Personal information
- Date of birth: 13 April 1981 (age 43)
- Place of birth: Worms, Germany
- Height: 1.66 m (5 ft 5 in)

Youth career
- VfR Bürstadt

Senior career*
- Years: Team / Apps / (Gls)
- 2000–2003: 1. FFC Frankfurt
- 2003: Washington Freedom
- 2003–2005: FSV Frankfurt
- 2006–2007: QBIK
- 2008–2009: Djurgårdens IF / 39 / (3)
- 2010–2011: Bollstanäs SK

International career
- Germany / 7 / (0)

= Jennifer Meier =

German footballer

Jennifer Meier (born 13 April 1981) is a German former footballer who played as a striker. She was capped seven times for the Germany national team.

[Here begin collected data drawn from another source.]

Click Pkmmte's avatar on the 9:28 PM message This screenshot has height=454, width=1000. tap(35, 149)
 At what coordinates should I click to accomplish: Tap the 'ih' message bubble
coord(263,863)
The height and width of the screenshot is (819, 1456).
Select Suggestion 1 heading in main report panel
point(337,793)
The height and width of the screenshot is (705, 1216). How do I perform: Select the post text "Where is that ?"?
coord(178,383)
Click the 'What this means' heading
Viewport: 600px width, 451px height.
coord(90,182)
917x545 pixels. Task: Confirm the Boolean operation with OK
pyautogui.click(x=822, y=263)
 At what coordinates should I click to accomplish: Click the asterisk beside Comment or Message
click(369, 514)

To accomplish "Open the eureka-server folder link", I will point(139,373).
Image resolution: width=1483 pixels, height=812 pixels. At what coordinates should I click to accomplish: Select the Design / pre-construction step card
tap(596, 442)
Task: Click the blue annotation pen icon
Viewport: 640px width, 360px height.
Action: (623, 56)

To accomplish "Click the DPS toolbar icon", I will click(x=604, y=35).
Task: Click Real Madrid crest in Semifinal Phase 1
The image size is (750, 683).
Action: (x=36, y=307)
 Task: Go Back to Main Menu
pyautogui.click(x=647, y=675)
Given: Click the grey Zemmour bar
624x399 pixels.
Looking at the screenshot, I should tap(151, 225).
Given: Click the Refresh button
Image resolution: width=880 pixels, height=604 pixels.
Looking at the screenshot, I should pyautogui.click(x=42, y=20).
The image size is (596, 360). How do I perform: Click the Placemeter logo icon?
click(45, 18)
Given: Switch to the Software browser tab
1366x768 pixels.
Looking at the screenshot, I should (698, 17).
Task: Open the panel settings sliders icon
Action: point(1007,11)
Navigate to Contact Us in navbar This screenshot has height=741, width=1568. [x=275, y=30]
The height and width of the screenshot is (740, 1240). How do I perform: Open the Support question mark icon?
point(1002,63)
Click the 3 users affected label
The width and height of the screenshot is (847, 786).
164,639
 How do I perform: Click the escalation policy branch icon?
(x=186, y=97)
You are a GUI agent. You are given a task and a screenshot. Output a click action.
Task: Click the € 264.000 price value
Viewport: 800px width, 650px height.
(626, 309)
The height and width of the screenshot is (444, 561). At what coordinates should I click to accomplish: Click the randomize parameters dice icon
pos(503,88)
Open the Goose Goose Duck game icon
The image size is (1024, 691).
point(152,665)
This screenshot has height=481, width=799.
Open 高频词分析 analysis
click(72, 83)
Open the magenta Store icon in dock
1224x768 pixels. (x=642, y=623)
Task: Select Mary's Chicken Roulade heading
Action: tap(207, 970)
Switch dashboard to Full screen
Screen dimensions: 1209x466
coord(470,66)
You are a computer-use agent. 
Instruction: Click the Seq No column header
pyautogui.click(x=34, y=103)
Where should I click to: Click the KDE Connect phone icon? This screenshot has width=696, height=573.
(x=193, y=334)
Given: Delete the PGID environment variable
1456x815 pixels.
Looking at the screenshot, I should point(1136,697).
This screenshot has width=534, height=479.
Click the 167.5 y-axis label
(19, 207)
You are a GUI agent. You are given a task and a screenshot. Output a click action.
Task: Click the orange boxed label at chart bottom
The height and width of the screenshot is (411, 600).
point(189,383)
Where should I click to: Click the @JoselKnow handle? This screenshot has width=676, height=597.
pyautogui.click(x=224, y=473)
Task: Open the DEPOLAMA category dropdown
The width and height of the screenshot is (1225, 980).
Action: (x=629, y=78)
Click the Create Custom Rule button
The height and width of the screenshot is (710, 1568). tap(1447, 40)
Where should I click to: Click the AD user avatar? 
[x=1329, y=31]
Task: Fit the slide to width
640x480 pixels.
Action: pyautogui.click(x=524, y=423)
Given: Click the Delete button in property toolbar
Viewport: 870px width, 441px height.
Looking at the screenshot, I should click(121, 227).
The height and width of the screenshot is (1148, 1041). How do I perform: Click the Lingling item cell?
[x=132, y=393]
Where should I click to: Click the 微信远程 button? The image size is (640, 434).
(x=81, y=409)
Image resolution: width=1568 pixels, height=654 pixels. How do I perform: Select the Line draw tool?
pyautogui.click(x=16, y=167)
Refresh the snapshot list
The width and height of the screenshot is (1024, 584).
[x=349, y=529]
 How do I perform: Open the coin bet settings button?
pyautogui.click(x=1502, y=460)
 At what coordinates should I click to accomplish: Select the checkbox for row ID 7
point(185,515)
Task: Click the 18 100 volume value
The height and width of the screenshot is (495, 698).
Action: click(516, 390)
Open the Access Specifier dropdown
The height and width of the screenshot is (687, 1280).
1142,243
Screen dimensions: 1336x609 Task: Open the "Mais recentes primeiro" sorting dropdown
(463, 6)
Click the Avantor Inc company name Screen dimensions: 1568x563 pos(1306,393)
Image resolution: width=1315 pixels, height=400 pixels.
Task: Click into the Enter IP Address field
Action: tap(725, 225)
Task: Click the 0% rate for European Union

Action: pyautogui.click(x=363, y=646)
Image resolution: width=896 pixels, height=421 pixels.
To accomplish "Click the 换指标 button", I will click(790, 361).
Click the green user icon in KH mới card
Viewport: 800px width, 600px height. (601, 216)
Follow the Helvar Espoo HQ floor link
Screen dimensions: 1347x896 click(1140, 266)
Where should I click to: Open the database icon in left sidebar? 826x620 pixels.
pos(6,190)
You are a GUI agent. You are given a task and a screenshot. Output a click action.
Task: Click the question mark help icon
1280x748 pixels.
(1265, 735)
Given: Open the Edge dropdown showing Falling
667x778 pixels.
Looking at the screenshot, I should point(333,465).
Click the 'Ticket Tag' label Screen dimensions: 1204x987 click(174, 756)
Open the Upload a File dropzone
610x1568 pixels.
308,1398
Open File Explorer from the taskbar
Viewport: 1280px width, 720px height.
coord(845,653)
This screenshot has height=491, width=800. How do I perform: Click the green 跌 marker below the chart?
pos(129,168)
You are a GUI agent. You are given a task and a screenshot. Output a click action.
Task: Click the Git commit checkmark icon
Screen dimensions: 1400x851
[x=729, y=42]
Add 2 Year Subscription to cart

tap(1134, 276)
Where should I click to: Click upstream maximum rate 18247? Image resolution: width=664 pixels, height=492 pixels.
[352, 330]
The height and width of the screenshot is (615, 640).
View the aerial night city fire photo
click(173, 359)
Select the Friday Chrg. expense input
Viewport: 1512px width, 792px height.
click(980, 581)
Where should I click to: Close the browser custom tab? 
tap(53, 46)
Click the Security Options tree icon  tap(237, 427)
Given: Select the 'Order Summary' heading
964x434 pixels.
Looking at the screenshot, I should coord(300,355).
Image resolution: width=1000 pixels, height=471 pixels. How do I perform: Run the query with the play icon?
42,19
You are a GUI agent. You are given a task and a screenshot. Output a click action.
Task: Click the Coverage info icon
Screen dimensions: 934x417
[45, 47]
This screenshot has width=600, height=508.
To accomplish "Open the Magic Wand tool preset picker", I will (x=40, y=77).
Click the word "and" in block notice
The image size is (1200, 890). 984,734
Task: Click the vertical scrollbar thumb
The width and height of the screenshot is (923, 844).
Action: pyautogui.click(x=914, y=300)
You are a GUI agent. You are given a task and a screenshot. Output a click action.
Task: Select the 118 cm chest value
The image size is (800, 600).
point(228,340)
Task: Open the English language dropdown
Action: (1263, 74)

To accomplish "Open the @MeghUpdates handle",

Meier started her career in VfR Bürstadt. She played for 1. FFC Frankfurt, Washington Freedom, and FSV Frankfurt. After that, Meier played in Sweden for QBIK Karlstad. In 2008, she joined Djurgårdens IF and made 39 Damallsvenskan appearances (three goals) in the 2008 and 2009 seasons. After a spell with Bollstanäs SK she retired from football in 2012 and settled in Sweden.